Awal April ini, harga bahan bakar minyak (BBM) jenis premium dan solar akan dinaikkan. Alasannya, harga minyak dunia meroket, sehingga subsidi pemerintah untuk BBM membengkak. Guna mengurangi dampak yang meluas bagi masyarakat, terutama lapisan bawah, pemerintah kembali menjalankan kebijakan bantuan langsung tunai (BLT) atau bantuan langsung sementara masyarakat (BLSM). Kali ini nilainya naik, dari semula Rp 100.000 per bulan menjadi Rp 175.000. Total yang dianggarkan mencapai Rp 25 triliun untuk sekitar 70 juta masyarakat miskin.

Teologi BLT

Sebuah ungkapan menyebutkan, ''Tangan di atas lebih baik daripada tangan di bawah.'' Ungkapan tersebut dikatakan Nabi Muhammad berkaitan dengan soal memberi. Bahwa orang yang memberi itu mulia. Kebalikannya, orang yang meminta-minta adalah hina. Dalam agama (baca: Islam) dikatakan, orang yang meminta-minta kelak pada hari kiamat menghadap Tuhan dengan wajah yang tidak berdaging.

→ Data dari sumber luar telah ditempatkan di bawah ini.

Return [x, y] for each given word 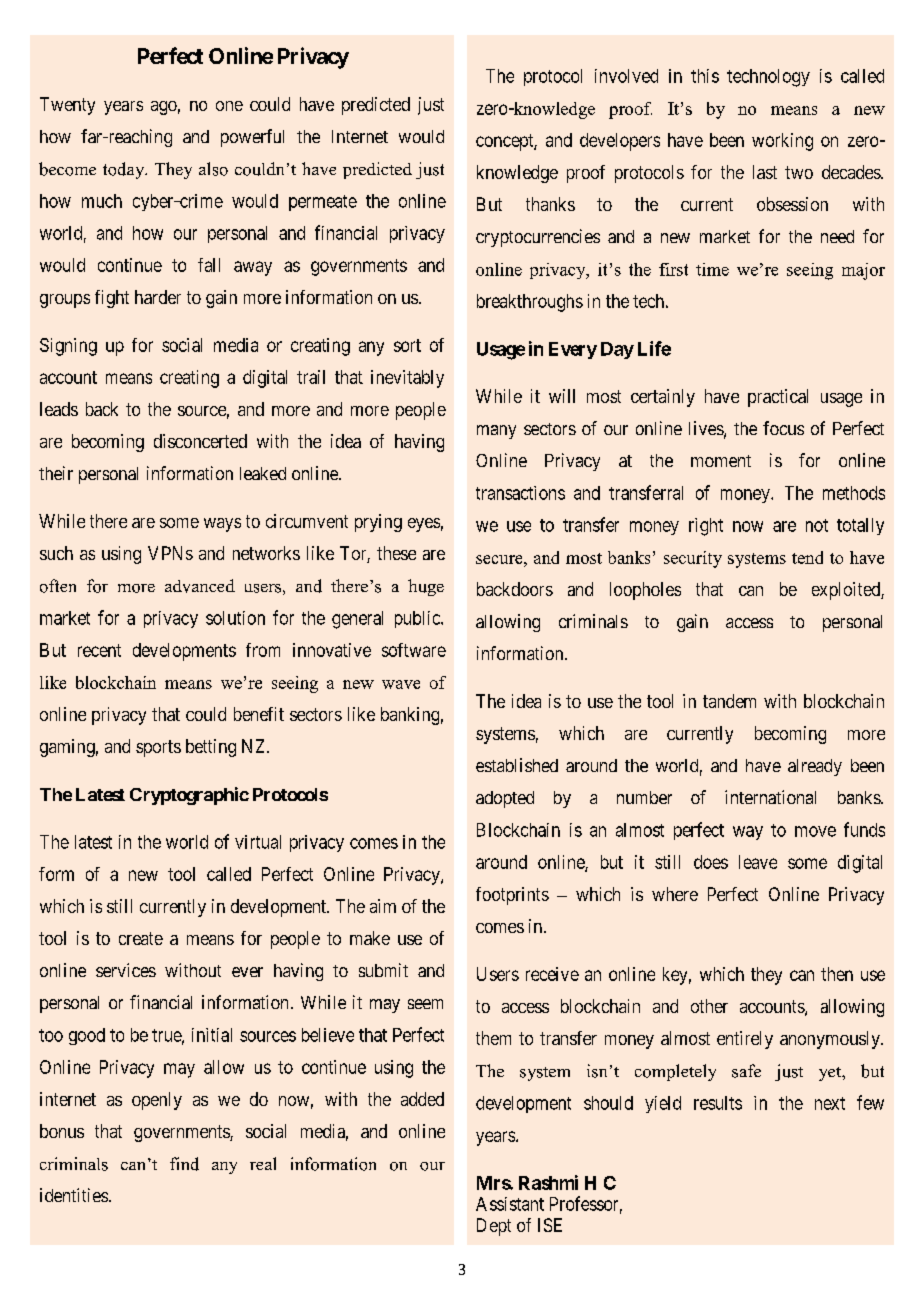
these [396, 553]
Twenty [67, 106]
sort [407, 345]
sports [158, 748]
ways [222, 525]
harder [158, 297]
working [782, 142]
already [815, 767]
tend [807, 557]
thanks [550, 204]
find [184, 1164]
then [837, 974]
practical [778, 398]
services [126, 970]
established [517, 765]
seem [425, 1004]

Nabi juga pernah mengatakan: ''Sesungguhnya aku ini hanyalah bendaharawan. Siapa yang aku beri karena kebaikan hatiku, maka dia mendapat keberkahan; dan siapa yang aku beri karena dia meminta-minta, maka dia seperti orang yang makan dan tidak akan kenyang.''

Bisa jadi, itu adalah alasan teologis -selain alasan ekonomis- pemerintah untuk mengeluarkan kebijakan BLT. Bahwa memberi itu adalah mulia. Pemerintah memberi bukan karena diminta masyarakat, tapi inisiatif. Jadi, dalam hal ini, secara teologis, pemerintah memberi karena kebaikan hati, bukan karena masyarakat meminta-minta. Masyarakat pun, dalam perspektif ini, tidak hina karena mereka tidak meminta-minta, tapi diberi.

Jadi, kebijakan pemerintah baik. Tampaknya logis, tapi sebetulnya tidak. Justru terkesan memilah-milah alasan dan mengambil yang sesuai untuk pembenaran. Alasan tersebut justru memperlihatkan betapa tidak komprehensifnya pemahaman terhadap agama. Mengambil agama secara parsial, sepotong-sepotong, tidak utuh.

Dalam ajaran agama sebenarnya disebutkan juga, memberi yang bisa berdampak lama dan luas itu jauh lebih mulia. Jadi, memberi dengan tujuan yang diberi nanti bisa memberi kepada yang lain. Yakni, memberi dengan tujuan memberdayakan secara berkelanjutan sampai yang diberi itu berdaya sehingga mampu memberi kepada orang lain.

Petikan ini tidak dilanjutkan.